● **Provided material**
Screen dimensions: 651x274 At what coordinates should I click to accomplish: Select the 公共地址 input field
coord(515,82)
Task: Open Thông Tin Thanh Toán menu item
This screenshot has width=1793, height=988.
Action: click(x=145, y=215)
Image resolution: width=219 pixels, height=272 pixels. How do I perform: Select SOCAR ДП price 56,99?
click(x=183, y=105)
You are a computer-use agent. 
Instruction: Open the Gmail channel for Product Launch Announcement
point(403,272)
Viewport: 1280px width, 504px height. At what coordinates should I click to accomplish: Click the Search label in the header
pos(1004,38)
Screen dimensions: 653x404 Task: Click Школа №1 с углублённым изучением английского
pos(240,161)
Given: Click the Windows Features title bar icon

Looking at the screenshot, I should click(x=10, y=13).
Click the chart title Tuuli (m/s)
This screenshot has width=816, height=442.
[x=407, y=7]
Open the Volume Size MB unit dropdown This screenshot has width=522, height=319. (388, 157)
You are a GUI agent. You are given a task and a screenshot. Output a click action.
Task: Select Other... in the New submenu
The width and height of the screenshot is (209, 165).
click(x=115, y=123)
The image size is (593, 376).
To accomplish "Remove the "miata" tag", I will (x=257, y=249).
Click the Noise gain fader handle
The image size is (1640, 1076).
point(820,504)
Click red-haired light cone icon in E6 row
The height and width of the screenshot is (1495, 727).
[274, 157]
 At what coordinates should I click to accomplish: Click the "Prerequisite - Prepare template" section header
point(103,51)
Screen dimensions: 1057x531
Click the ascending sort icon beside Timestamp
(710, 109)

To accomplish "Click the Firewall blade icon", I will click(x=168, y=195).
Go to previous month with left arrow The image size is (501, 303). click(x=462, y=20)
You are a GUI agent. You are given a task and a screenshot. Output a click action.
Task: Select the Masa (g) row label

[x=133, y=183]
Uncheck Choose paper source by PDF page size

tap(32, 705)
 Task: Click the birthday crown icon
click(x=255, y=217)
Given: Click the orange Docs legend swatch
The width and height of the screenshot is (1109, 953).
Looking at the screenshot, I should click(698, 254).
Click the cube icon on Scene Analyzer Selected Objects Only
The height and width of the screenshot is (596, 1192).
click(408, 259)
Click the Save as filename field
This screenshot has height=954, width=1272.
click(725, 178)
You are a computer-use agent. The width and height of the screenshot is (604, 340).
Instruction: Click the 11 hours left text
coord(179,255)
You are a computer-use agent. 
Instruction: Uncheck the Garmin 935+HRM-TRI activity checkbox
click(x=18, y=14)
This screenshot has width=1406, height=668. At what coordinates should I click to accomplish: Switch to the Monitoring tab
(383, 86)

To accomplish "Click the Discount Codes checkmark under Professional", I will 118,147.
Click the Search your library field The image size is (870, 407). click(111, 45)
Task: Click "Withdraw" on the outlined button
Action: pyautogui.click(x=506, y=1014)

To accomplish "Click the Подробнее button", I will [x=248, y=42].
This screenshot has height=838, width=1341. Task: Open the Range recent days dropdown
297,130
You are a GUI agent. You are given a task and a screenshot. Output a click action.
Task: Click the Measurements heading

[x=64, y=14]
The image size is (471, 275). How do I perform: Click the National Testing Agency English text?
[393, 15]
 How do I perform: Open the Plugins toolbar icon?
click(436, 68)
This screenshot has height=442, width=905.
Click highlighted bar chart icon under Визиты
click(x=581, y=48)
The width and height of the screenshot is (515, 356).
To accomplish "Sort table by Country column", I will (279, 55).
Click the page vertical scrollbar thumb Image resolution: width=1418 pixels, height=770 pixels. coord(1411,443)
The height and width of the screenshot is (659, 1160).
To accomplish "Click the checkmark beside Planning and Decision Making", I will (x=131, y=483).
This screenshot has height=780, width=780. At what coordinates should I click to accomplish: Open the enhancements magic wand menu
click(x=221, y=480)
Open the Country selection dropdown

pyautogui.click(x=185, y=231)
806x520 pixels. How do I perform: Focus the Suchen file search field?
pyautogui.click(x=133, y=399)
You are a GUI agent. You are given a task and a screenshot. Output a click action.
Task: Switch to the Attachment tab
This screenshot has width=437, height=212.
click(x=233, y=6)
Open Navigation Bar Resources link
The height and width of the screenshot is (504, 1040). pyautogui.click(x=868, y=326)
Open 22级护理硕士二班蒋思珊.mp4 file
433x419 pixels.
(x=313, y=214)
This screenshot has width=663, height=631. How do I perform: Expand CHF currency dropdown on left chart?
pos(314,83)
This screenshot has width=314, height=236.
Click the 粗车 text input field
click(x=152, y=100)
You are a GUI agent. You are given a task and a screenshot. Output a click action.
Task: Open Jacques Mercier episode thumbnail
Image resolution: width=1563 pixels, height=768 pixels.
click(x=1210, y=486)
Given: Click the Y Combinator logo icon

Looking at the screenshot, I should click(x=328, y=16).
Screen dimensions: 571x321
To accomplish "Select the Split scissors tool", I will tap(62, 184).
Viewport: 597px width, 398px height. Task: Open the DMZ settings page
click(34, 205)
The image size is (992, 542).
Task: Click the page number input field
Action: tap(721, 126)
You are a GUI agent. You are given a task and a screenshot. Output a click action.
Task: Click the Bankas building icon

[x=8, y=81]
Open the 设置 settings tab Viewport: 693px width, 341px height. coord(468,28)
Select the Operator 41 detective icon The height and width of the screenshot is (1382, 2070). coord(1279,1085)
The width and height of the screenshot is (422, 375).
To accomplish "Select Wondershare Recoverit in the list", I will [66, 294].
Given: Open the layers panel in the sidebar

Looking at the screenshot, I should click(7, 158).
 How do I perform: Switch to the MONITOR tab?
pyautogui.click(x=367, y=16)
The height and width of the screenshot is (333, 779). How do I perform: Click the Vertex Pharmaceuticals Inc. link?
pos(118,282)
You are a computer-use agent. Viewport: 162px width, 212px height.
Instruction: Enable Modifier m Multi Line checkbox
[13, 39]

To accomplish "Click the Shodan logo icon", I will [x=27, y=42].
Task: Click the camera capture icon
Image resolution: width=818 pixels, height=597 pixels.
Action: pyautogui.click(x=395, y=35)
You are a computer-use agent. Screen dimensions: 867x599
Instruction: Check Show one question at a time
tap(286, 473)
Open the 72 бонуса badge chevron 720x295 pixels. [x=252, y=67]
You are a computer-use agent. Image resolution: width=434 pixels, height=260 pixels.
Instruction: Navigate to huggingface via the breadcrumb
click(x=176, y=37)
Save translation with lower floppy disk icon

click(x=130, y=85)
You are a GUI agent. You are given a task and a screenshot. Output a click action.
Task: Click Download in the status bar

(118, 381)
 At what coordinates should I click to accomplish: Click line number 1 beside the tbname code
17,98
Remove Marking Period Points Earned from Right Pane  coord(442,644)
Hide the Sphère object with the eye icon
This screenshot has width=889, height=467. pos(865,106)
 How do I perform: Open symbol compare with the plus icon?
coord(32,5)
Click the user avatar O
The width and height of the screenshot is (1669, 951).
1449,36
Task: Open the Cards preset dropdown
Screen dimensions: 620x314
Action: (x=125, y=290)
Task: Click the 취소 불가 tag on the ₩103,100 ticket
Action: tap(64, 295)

● **Task to complete**
Convert every line of the listing above into a JSON array of strings, one string per line, skipping blank lines.

● **Problem solution**
[
  "Screen dimensions: 651x274 At what coordinates should I click to accomplish: Select the 公共地址 input field",
  "coord(515,82)",
  "Task: Open Thông Tin Thanh Toán menu item",
  "This screenshot has width=1793, height=988.",
  "Action: click(x=145, y=215)",
  "Image resolution: width=219 pixels, height=272 pixels. How do I perform: Select SOCAR ДП price 56,99?",
  "click(x=183, y=105)",
  "You are a computer-use agent. ",
  "Instruction: Open the Gmail channel for Product Launch Announcement",
  "point(403,272)",
  "Viewport: 1280px width, 504px height. At what coordinates should I click to accomplish: Click the Search label in the header",
  "pos(1004,38)",
  "Screen dimensions: 653x404 Task: Click Школа №1 с углублённым изучением английского",
  "pos(240,161)",
  "Given: Click the Windows Features title bar icon",
  "Looking at the screenshot, I should click(x=10, y=13).",
  "Click the chart title Tuuli (m/s)",
  "This screenshot has width=816, height=442.",
  "[x=407, y=7]",
  "Open the Volume Size MB unit dropdown This screenshot has width=522, height=319. (388, 157)",
  "You are a GUI agent. You are given a task and a screenshot. Output a click action.",
  "Task: Select Other... in the New submenu",
  "The width and height of the screenshot is (209, 165).",
  "click(x=115, y=123)",
  "The image size is (593, 376).",
  "To accomplish \"Remove the \"miata\" tag\", I will (x=257, y=249).",
  "Click the Noise gain fader handle",
  "The image size is (1640, 1076).",
  "point(820,504)",
  "Click red-haired light cone icon in E6 row",
  "The height and width of the screenshot is (1495, 727).",
  "[274, 157]",
  " At what coordinates should I click to accomplish: Click the \"Prerequisite - Prepare template\" section header",
  "point(103,51)",
  "Screen dimensions: 1057x531",
  "Click the ascending sort icon beside Timestamp",
  "(710, 109)",
  "To accomplish \"Click the Firewall blade icon\", I will click(x=168, y=195).",
  "Go to previous month with left arrow The image size is (501, 303). click(x=462, y=20)",
  "You are a GUI agent. You are given a task and a screenshot. Output a click action.",
  "Task: Select the Masa (g) row label",
  "[x=133, y=183]",
  "Uncheck Choose paper source by PDF page size",
  "tap(32, 705)",
  " Task: Click the birthday crown icon",
  "click(x=255, y=217)",
  "Given: Click the orange Docs legend swatch",
  "The width and height of the screenshot is (1109, 953).",
  "Looking at the screenshot, I should click(698, 254).",
  "Click the cube icon on Scene Analyzer Selected Objects Only",
  "The height and width of the screenshot is (596, 1192).",
  "click(408, 259)",
  "Click the Save as filename field",
  "This screenshot has height=954, width=1272.",
  "click(725, 178)",
  "You are a computer-use agent. The width and height of the screenshot is (604, 340).",
  "Instruction: Click the 11 hours left text",
  "coord(179,255)",
  "You are a computer-use agent. ",
  "Instruction: Uncheck the Garmin 935+HRM-TRI activity checkbox",
  "click(x=18, y=14)",
  "This screenshot has width=1406, height=668. At what coordinates should I click to accomplish: Switch to the Monitoring tab",
  "(383, 86)",
  "To accomplish \"Click the Discount Codes checkmark under Professional\", I will 118,147.",
  "Click the Search your library field The image size is (870, 407). click(111, 45)",
  "Task: Click \"Withdraw\" on the outlined button",
  "Action: pyautogui.click(x=506, y=1014)",
  "To accomplish \"Click the Подробнее button\", I will [x=248, y=42].",
  "This screenshot has height=838, width=1341. Task: Open the Range recent days dropdown",
  "297,130",
  "You are a GUI agent. You are given a task and a screenshot. Output a click action.",
  "Task: Click the Measurements heading",
  "[x=64, y=14]",
  "The image size is (471, 275). How do I perform: Click the National Testing Agency English text?",
  "[393, 15]",
  " How do I perform: Open the Plugins toolbar icon?",
  "click(436, 68)",
  "This screenshot has height=442, width=905.",
  "Click highlighted bar chart icon under Визиты",
  "click(x=581, y=48)",
  "The width and height of the screenshot is (515, 356).",
  "To accomplish \"Sort table by Country column\", I will (279, 55).",
  "Click the page vertical scrollbar thumb Image resolution: width=1418 pixels, height=770 pixels. coord(1411,443)",
  "The height and width of the screenshot is (659, 1160).",
  "To accomplish \"Click the checkmark beside Planning and Decision Making\", I will (x=131, y=483).",
  "This screenshot has height=780, width=780. At what coordinates should I click to accomplish: Open the enhancements magic wand menu",
  "click(x=221, y=480)",
  "Open the Country selection dropdown",
  "pyautogui.click(x=185, y=231)",
  "806x520 pixels. How do I perform: Focus the Suchen file search field?",
  "pyautogui.click(x=133, y=399)",
  "You are a GUI agent. You are given a task and a screenshot. Output a click action.",
  "Task: Switch to the Attachment tab",
  "This screenshot has width=437, height=212.",
  "click(x=233, y=6)",
  "Open Navigation Bar Resources link",
  "The height and width of the screenshot is (504, 1040). pyautogui.click(x=868, y=326)",
  "Open 22级护理硕士二班蒋思珊.mp4 file",
  "433x419 pixels.",
  "(x=313, y=214)",
  "This screenshot has width=663, height=631. How do I perform: Expand CHF currency dropdown on left chart?",
  "pos(314,83)",
  "This screenshot has width=314, height=236.",
  "Click the 粗车 text input field",
  "click(x=152, y=100)",
  "You are a GUI agent. You are given a task and a screenshot. Output a click action.",
  "Task: Open Jacques Mercier episode thumbnail",
  "Image resolution: width=1563 pixels, height=768 pixels.",
  "click(x=1210, y=486)",
  "Given: Click the Y Combinator logo icon",
  "Looking at the screenshot, I should click(x=328, y=16).",
  "Screen dimensions: 571x321",
  "To accomplish \"Select the Split scissors tool\", I will tap(62, 184).",
  "Viewport: 597px width, 398px height. Task: Open the DMZ settings page",
  "click(34, 205)",
  "The image size is (992, 542).",
  "Task: Click the page number input field",
  "Action: tap(721, 126)",
  "You are a GUI agent. You are given a task and a screenshot. Output a click action.",
  "Task: Click the Bankas building icon",
  "[x=8, y=81]",
  "Open the 设置 settings tab Viewport: 693px width, 341px height. coord(468,28)",
  "Select the Operator 41 detective icon The height and width of the screenshot is (1382, 2070). coord(1279,1085)",
  "The width and height of the screenshot is (422, 375).",
  "To accomplish \"Select Wondershare Recoverit in the list\", I will [66, 294].",
  "Given: Open the layers panel in the sidebar",
  "Looking at the screenshot, I should click(7, 158).",
  " How do I perform: Switch to the MONITOR tab?",
  "pyautogui.click(x=367, y=16)",
  "The height and width of the screenshot is (333, 779). How do I perform: Click the Vertex Pharmaceuticals Inc. link?",
  "pos(118,282)",
  "You are a computer-use agent. Viewport: 162px width, 212px height.",
  "Instruction: Enable Modifier m Multi Line checkbox",
  "[13, 39]",
  "To accomplish \"Click the Shodan logo icon\", I will [x=27, y=42].",
  "Task: Click the camera capture icon",
  "Image resolution: width=818 pixels, height=597 pixels.",
  "Action: pyautogui.click(x=395, y=35)",
  "You are a computer-use agent. Screen dimensions: 867x599",
  "Instruction: Check Show one question at a time",
  "tap(286, 473)",
  "Open the 72 бонуса badge chevron 720x295 pixels. [x=252, y=67]",
  "You are a computer-use agent. Image resolution: width=434 pixels, height=260 pixels.",
  "Instruction: Navigate to huggingface via the breadcrumb",
  "click(x=176, y=37)",
  "Save translation with lower floppy disk icon",
  "click(x=130, y=85)",
  "You are a GUI agent. You are given a task and a screenshot. Output a click action.",
  "Task: Click Download in the status bar",
  "(118, 381)",
  " At what coordinates should I click to accomplish: Click line number 1 beside the tbname code",
  "17,98",
  "Remove Marking Period Points Earned from Right Pane  coord(442,644)",
  "Hide the Sphère object with the eye icon",
  "This screenshot has width=889, height=467. pos(865,106)",
  " How do I perform: Open symbol compare with the plus icon?",
  "coord(32,5)",
  "Click the user avatar O",
  "The width and height of the screenshot is (1669, 951).",
  "1449,36",
  "Task: Open the Cards preset dropdown",
  "Screen dimensions: 620x314",
  "Action: (x=125, y=290)",
  "Task: Click the 취소 불가 tag on the ₩103,100 ticket",
  "Action: tap(64, 295)"
]